Scatterbrains, take note: Try these 5 science-backed ways to boost your memory
Clench your fists
Make fists during and after an important meeting (discreetly, of course) and you may come away with more details afterwards – but only if you made a fist with your right hand during the meeting and the left after it, that is.
According to a study by Montclair State University in the US, participants who clenched the fingers of their right hand into a fist prior to memorising a list of words and then the left during recollection performed the best. They were compared to groups who did not make fists at all or did so in a different sequence.
Researchers claim that making a fist activates specific brain regions that are associated with episodic memory formation. For instance, the right hand activates the brain’s left hemisphere for pre-encoding, which helps form a stronger memory of an event or action. The left activates the brain’s right hemisphere for pre-recall, which supports better recollection.

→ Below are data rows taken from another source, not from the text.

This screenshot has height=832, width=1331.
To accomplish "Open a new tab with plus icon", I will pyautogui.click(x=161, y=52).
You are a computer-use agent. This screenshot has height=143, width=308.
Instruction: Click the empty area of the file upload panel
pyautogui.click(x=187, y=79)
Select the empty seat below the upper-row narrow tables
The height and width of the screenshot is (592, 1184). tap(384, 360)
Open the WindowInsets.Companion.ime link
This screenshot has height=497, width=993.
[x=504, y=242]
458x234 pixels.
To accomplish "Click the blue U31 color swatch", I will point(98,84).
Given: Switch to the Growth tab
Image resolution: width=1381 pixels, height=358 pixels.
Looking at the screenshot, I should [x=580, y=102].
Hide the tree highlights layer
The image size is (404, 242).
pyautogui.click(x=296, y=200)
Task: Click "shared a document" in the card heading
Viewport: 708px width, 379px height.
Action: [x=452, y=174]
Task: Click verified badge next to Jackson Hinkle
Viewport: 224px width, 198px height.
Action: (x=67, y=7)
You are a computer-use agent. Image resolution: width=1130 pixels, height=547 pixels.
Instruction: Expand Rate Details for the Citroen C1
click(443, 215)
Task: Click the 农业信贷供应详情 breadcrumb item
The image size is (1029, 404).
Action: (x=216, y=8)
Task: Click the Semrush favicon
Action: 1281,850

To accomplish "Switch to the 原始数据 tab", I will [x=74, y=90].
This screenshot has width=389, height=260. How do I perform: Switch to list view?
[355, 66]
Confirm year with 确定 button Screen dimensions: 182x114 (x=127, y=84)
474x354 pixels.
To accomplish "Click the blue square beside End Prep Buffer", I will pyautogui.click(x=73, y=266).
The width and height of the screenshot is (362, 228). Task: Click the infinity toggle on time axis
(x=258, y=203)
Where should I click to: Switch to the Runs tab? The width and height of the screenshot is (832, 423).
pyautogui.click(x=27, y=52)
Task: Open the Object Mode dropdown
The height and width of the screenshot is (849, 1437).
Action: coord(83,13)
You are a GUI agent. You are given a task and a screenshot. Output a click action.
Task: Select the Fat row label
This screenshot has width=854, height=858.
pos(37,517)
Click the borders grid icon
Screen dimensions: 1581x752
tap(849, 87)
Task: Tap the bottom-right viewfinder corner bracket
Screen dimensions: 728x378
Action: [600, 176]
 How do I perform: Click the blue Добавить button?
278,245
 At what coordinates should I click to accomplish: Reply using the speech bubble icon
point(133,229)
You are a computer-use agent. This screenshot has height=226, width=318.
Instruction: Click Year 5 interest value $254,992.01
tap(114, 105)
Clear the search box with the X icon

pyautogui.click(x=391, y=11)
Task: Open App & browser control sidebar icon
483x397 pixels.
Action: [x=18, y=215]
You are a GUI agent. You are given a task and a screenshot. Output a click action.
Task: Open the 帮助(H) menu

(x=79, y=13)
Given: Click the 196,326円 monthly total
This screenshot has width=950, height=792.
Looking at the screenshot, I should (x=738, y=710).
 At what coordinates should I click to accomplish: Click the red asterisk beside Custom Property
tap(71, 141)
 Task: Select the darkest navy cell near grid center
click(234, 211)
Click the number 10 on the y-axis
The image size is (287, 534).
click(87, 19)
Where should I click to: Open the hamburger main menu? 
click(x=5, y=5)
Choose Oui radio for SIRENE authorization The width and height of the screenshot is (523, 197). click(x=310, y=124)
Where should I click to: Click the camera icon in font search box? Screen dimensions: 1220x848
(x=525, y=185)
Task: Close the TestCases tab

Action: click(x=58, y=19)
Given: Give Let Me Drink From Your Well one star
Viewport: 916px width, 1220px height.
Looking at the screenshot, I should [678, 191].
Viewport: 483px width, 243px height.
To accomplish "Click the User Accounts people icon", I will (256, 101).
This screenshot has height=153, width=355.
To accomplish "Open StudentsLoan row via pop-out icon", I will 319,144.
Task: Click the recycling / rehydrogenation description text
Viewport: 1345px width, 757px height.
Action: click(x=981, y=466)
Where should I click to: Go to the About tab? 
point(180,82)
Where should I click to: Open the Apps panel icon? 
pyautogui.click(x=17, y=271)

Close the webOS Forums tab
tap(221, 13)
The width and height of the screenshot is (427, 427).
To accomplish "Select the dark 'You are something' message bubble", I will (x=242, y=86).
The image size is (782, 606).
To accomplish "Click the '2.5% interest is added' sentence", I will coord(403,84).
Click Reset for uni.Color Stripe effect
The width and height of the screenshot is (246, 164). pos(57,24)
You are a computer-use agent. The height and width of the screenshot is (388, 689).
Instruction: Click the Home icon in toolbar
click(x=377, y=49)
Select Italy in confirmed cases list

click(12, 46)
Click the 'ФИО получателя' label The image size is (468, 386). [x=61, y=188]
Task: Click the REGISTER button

Scheduled get-togethers with friends and birthdays never seem to stick in your mental calendar? Try scenting your room with rosemary essential oil to remember events and tasks better, suggests a study by Northwestern University in the US.
Researchers found that participants who had a rosemary-scented room did a better job of passing a specified object to them at a set time without prompting than those who were in a room without it. They concluded that inhaling rosemary increases the concentrations of 1,8-cineole, a compound present in our blood, and acts on the body’s biochemical systems to boost the memory.
Eat the right stuff
Apparently, a weekly glass or two of champagne may tackle memory loss due to ageing and improve your working spatial memory, which is responsible for recording information about one’s environment and its spatial orientation to improve the sense of navigation.
According to a study published in the journal Antioxidants & Redox Signalling, rats that consumed a human equivalent of 1.3 glasses of champagne per week for six weeks performed twice as well in a maze test than those that did not.
This was attributed to the high levels of phenolic compounds in champagne that were found to favourably alter proteins in the brain that otherwise deplete with age. But before you make another toast, remember that this was a lab test on rats, so we suggest you stick with berries, cherry tomatoes, oats, beans and green tea instead.
Move your eyes
Here’s a point that doesn’t get noted often enough: Moving your eyes from side to side causes the two hemispheres in the brain to interact more with one another, boosting the brain’s ability to retrieve memories.
A study involving college students in the journal Brain And Cognition found that participants were more accurate and fared better in a memory recall activity after performing sideways eye movements for 30 seconds.
“This suggests that horizontal eye movements could help people identify the true source of their memories,” says Dr Andrew Parker, a psychologist specialising in cognitive neuroscience at the Manchester Metropolitan University in the UK and the study’s lead author.
Do a sound check
Hate fumbling about the house for your car keys? Before this happens again, get someone to jingle them beside you while you’re in a deep sleep as it may ensure that you’ll have a better chance of remembering where you put them the next time they go missing.
In a Northwestern University study, subjects made to memorise images with matching noises and specific locations on a computer screen were better at placing them in the correct positions after listening to noise cues of the images during a nap.
Researchers concluded that hearing noises during deep sleep will strengthen the ability to remember the locations of objects and places learned during the day as it is an important time to process and consolidate memories. One more thing: In order for this exercise to work, you must be fully asleep and unable to remember hearing anything on waking up.